April 20, 2001

Lake Moods

Swans on the lake

It's a gray, rainy Friday here, and I'm feeling cranky. It's one of those days where you'd rather be anywhere but at work. What, precisely, I feel like doing, I have no idea. Sleeping, maybe. Or curled up with a book watching the lake. I'm discovering a great fondness for the lake my parents' house is on. When it first opened up from the ice and thawed completely, I was quietly blissful for days afterwards. I love to watch the way it shifts through colors and textures depending on the weather. This morning it was elephant gray, the surface ringed and rippled with remembered rain. Yesterday afternoon, when I was coming home from school, it was bright blue under the sunny sky, with a buoyant surface. On sunny, windy days, not only is it bright blue, but the wind whips the water up into a froth and sends it crashing to the shore in whitecap after whitecap, as if it were having wistful dreams of the ocean. Yesterday morning it was contemplative and still and misty. I wanted nothing more than to sit there and watch the mist play with the ducks and the swans.

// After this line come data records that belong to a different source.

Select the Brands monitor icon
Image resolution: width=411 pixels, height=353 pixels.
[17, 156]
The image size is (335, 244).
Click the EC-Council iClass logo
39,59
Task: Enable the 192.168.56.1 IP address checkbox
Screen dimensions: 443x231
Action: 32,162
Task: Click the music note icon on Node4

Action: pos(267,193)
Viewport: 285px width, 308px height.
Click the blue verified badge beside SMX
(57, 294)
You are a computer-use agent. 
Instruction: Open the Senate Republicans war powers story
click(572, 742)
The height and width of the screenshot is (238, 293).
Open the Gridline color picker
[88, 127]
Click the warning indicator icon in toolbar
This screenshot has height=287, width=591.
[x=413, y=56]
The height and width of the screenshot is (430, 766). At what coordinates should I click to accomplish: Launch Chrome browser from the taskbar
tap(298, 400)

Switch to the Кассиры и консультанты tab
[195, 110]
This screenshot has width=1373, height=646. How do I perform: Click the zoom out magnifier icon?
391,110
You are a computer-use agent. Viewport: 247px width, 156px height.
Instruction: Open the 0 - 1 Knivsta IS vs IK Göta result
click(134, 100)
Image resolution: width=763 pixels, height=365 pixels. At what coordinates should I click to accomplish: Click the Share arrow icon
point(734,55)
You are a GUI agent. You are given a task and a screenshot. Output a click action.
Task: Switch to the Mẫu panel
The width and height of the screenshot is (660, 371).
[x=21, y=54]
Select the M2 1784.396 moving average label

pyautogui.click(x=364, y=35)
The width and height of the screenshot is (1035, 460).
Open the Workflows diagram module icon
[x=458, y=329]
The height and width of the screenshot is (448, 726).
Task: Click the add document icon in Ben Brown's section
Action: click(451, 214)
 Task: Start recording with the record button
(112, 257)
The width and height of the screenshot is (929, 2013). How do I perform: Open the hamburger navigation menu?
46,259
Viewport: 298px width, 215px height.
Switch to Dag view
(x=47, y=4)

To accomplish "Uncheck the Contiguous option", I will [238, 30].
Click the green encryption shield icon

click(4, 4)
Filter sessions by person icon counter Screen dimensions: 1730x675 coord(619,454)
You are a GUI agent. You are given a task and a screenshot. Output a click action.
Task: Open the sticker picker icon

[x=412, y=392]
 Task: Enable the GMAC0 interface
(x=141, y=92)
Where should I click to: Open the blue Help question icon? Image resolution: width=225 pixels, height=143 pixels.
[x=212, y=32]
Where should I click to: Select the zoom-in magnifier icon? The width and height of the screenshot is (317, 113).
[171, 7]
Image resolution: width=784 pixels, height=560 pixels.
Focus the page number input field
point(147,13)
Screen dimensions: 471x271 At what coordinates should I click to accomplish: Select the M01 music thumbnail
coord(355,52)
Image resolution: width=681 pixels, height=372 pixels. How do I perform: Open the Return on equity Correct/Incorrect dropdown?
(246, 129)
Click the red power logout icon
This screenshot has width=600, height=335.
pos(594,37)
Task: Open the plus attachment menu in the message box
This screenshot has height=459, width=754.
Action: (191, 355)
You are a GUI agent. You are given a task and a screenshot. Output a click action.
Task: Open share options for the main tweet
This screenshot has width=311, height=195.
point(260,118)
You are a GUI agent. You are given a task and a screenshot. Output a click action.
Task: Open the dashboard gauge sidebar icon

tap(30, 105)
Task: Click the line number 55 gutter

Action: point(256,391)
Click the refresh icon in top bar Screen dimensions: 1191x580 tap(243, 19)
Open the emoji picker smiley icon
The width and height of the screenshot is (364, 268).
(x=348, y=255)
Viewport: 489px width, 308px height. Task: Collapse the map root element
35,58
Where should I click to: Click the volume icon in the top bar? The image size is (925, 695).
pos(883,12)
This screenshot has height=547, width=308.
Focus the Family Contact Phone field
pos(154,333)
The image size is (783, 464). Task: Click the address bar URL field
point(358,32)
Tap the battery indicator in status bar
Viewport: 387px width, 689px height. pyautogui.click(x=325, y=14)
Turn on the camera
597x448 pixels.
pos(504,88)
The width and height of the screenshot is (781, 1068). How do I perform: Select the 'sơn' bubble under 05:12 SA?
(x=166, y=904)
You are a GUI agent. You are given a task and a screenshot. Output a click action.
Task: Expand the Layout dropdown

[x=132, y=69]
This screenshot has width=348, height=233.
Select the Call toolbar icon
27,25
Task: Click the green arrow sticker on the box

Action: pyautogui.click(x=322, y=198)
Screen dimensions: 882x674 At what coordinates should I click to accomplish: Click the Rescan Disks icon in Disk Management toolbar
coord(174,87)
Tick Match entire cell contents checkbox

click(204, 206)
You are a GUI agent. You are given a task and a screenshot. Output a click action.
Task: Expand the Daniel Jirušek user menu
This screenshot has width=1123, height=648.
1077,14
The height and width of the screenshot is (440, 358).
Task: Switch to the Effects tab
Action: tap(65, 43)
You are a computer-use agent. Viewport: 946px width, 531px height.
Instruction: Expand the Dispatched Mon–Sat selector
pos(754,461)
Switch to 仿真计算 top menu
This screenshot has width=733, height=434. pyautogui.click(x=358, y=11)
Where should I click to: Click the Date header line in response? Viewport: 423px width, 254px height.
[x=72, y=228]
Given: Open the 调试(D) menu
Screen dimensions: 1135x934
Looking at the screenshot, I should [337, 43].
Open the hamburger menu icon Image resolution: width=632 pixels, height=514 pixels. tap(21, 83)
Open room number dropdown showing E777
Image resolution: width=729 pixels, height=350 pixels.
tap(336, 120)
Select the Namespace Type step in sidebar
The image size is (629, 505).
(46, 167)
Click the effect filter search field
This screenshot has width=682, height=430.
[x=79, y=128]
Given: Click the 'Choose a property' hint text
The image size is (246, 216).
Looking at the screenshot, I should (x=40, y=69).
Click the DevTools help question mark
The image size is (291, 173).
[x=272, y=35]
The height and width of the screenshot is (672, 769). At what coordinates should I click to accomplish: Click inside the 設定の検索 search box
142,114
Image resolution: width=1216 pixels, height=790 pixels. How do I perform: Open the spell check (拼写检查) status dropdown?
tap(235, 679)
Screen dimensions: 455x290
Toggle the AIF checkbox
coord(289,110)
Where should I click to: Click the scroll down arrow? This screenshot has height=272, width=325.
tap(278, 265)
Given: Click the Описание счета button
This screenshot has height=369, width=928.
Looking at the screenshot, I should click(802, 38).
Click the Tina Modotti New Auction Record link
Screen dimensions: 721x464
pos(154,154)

Winter The lake has a personality of its own. Or rather, it is a personality of its own. It quietly exerts its influence over every part of the lives of those who live near it. It's a small lake, really, but the weather is definitely affected by its presence, with sharper winds and cooler temperatures in both winter and summer. There is a greater tendency of things to warp and mold because of the damper air. There are more bugs -- like the spiders I had run-ins with last week. There is a special calm in the mornings and evenings, as if the mist that rises from the lake were somehow a soporific. On warm summer days, it sends out a raucous call to everyone nearby with a boat or a Jet-Ski -- there's not much stillness then. Snowy winter evenings are the same, only the buzzing of Jet-Skis is replaced with the whine of snowmobiles.

Aside from my brief stay with my folks when Gary and I separated, I've never lived this close to a lake before. I didn't quite understand what the appeal was, if you weren't an active boater or fisherman. Sure, I thought, it's pretty, but so what? The frustrating thing is that I understand it now, but I can't explain it. What is it about a body of water that stirs us this way? Does it appeal to something primitive within us, some ancient stirring that wants only to make certain we have a secure water supply? Is that what makes living by water so appealing? Is it a simple longing for beauty?

Sunset, July 1, 2000

The final answer doesn't really matter, if there even is a final answer. What matters is that I'm fortunate enough to live somewhere that continually inspires wonder in my soul.